Enlargement of mitochondrial volume with advancing age. (A,B) Representative 3D segmentations of mitochondria in type I and II VHCs at indicated ages. (C,D) Single sections from the large FIB-SEM datasets illustrating the mitochondrial size difference between type I and type II VHCs. Insets illustrate 3D reconstruction of the individual mitochondrion. (E) Analysis of the mean mitochondrial volumes (indicated by black and white stars) presents a consistent trend of larger mitochondria in mature animals. However, no statistically significant difference was detected for type I VHCs when comparing the related data for both age groups. (F) Percentage of mitochondria within <500 nm of the closest ribbon in both age groups and VHC types. (G) Nearest neighbor distance (NND) of mitochondria-proximal ribbons (located <500 nm to the closest mitochondrion), n. s. p > 0.05 (t-test). P15 type I = 3 VHCs, N = 2 animals; P15 type II = 1 VHC, N = 1 animal; 8 mo type I = 4 VHCs, N = 2 animals; 8 mo type II = 2 VHCs, N = 2 animals.

FIGURE 7

NanoSIMS analysis of VHC ribbons. (A,B) To measure protein turnover in VHCs, newly synthesized cellular components were labeled with ¹⁵N via a modified diet. 10–14 months old wild-type mice were subjected to this diet for 14 days, before dissecting the VHCs and imaging them first in TEM and then in NanoSIMS. The arrowheads point to several ribbons, with (A) indicating a type II VHC and (B) a type I VHC. In (A) the topmost ribbon is membrane-attached, while the other two are floating.

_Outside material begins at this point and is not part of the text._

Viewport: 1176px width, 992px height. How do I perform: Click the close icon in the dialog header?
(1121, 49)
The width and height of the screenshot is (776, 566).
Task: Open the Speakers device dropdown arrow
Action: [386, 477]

In (B), all six ribbons are floating in the cytosol. The ¹⁴N and ¹⁵N images indicate that the protein-dense ribbons are easily visualized in NanoSIMS, as bright (nitrogen-intense) spots. The ratio images show the ¹⁵N (newly synthesized) signal divided by the ¹⁴N (old) signal. The ribbons in (A) are considerably richer in ¹⁵N than the ones in (B). (C) The analysis for organs from animals fed with ¹⁵N for 14 days indicates the ¹⁵N/¹⁴N ratios for 13 attached ribbon and 40 floating ribbon measurements, from 15 series of NanoSIMS measurements, from 4 organs. The floating ribbons are substantially more enriched in ¹⁵N than mitochondria or heterochromatin (p < 0.0001, ANOVA test followed by post hoc Tukey test). The attached ribbons are also significantly more enriched in ¹⁵N than heterochromatin (p < 0.0001, ANOVA test followed by post hoc Tukey test). A similar analysis for organs from animals fed with ¹⁵N for 21 days shows that the ribbons are now substantially richer in ¹⁵N than all other cellular components (p < 0.0001, KW test with multiple comparison correction; 6 to 25 measurements). The attached ribbons low in ¹⁵N (old) have now disappeared, suggesting that ribbons are replaced on a 1–3-week timeline. N_{14 days} = 2 animals; N_{21 days} = 2 animals.

FIGURE 8

Schematic overview of utricular VHC ribbon synapse maturation and with advancing age. Summary of the main morphological observations during utricle development. While type II VHCs show very similar developmental events as detected in cochlear IHCs, type I VHCs undergo a distinct maturation process. Light blue: afferent contacts, red: synaptic ribbons (young/newly formed ribbons: transparent, old ribbons: opaque), yellow: SVs, magenta: presynaptic density, dark blue: PSD, light gray: mitochondria.